HOW TO COMPLETE THIS TASK:
Answer from the graft rejection quiz:
1. How many questions does the quiz contain?
2. How many hours after surgery does the kidney transplant recipient in Question 1 develop severe graft dysfunction?
3. According to the explanation, how long does T cell-mediated acute rejection take to develop?

TEXT BLOCK:
Questions: Graft Rejection: Acute, Chronic, and Hyperacute
5 questions to test your understanding
Score: 0 / 5
Question 1 Multiple Choice
A kidney transplant recipient develops severe graft dysfunction within 3 hours of surgery. The organ appears dark and necrotic, with widespread vascular thrombosis. What is the most likely mechanism?
ACD8+ cytotoxic T cells rapidly killed graft endothelial cells through direct allorecognition
BPreformed antibodies against donor ABO or HLA antigens activated complement, triggering vascular thrombosis
CNK cells recognized missing self-MHC on donor cells and initiated cytotoxic killing
DAn unusually rapid acute rejection response caused by prior sensitization from a previous transplant
The timing (minutes to hours) and the pattern (vascular thrombosis, necrosis) are hallmarks of hyperacute rejection. This requires preformed antibodies already circulating in the recipient before surgery — against ABO antigens or anti-HLA antibodies from prior transfusions, pregnancies, or transplants. These antibodies bind immediately to donor endothelium, fix complement, and cause rapid thrombosis and organ death. T cell-mediated acute rejection (options A and D) takes days to weeks to develop — the adaptive immune response requires time for clonal expansion. This scenario illustrates why pretransplant crossmatching is mandatory.

GIVEN RECORDS:
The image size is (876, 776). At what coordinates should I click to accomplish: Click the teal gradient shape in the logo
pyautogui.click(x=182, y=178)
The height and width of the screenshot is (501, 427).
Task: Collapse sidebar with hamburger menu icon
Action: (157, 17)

RESULT:
1. 5
2. 3 hours
3. Days to weeks